> **YOUR ASSIGNMENT**:
Each entry is to be restated word for word, with nothing omitted.

- Opening Delimiter -

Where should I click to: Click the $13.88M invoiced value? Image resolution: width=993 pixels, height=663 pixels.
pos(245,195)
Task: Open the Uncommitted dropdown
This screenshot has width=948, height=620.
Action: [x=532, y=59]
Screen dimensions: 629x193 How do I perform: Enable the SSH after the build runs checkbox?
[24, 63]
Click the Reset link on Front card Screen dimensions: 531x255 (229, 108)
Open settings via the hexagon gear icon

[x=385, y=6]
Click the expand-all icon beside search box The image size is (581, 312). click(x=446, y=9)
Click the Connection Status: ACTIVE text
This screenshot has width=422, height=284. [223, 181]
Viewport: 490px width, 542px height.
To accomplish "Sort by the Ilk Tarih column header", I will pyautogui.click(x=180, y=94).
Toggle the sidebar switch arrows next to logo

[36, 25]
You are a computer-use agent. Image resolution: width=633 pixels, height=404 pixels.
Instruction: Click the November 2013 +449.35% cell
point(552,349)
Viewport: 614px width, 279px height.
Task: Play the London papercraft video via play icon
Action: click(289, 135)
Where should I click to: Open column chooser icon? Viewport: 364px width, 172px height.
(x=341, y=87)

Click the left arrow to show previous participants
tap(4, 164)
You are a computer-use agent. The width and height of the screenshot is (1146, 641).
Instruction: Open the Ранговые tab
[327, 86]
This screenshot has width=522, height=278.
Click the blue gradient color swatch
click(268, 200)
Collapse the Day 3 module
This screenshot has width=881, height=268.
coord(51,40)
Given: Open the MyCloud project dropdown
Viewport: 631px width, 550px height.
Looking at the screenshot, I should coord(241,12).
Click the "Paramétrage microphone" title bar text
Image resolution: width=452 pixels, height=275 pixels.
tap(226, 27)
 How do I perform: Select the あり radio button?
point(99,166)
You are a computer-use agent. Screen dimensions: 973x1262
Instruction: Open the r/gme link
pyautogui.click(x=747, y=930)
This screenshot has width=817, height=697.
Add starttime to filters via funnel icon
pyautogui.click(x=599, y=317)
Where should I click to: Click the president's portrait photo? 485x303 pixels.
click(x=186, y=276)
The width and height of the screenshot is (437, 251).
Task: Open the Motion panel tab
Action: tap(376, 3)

- Closing Delimiter -

> **TASK OUTPUT**:
Where should I click to: Click the $13.88M invoiced value? Image resolution: width=993 pixels, height=663 pixels.
pos(245,195)
Task: Open the Uncommitted dropdown
This screenshot has width=948, height=620.
Action: [x=532, y=59]
Screen dimensions: 629x193 How do I perform: Enable the SSH after the build runs checkbox?
[24, 63]
Click the Reset link on Front card Screen dimensions: 531x255 (229, 108)
Open settings via the hexagon gear icon

[x=385, y=6]
Click the expand-all icon beside search box The image size is (581, 312). click(x=446, y=9)
Click the Connection Status: ACTIVE text
This screenshot has width=422, height=284. [223, 181]
Viewport: 490px width, 542px height.
To accomplish "Sort by the Ilk Tarih column header", I will pyautogui.click(x=180, y=94).
Toggle the sidebar switch arrows next to logo

[36, 25]
You are a computer-use agent. Image resolution: width=633 pixels, height=404 pixels.
Instruction: Click the November 2013 +449.35% cell
point(552,349)
Viewport: 614px width, 279px height.
Task: Play the London papercraft video via play icon
Action: click(289, 135)
Where should I click to: Open column chooser icon? Viewport: 364px width, 172px height.
(x=341, y=87)

Click the left arrow to show previous participants
tap(4, 164)
You are a computer-use agent. The width and height of the screenshot is (1146, 641).
Instruction: Open the Ранговые tab
[327, 86]
This screenshot has width=522, height=278.
Click the blue gradient color swatch
click(268, 200)
Collapse the Day 3 module
This screenshot has width=881, height=268.
coord(51,40)
Given: Open the MyCloud project dropdown
Viewport: 631px width, 550px height.
Looking at the screenshot, I should coord(241,12).
Click the "Paramétrage microphone" title bar text
Image resolution: width=452 pixels, height=275 pixels.
tap(226, 27)
 How do I perform: Select the あり radio button?
point(99,166)
You are a computer-use agent. Screen dimensions: 973x1262
Instruction: Open the r/gme link
pyautogui.click(x=747, y=930)
This screenshot has width=817, height=697.
Add starttime to filters via funnel icon
pyautogui.click(x=599, y=317)
Where should I click to: Click the president's portrait photo? 485x303 pixels.
click(x=186, y=276)
The width and height of the screenshot is (437, 251).
Task: Open the Motion panel tab
Action: tap(376, 3)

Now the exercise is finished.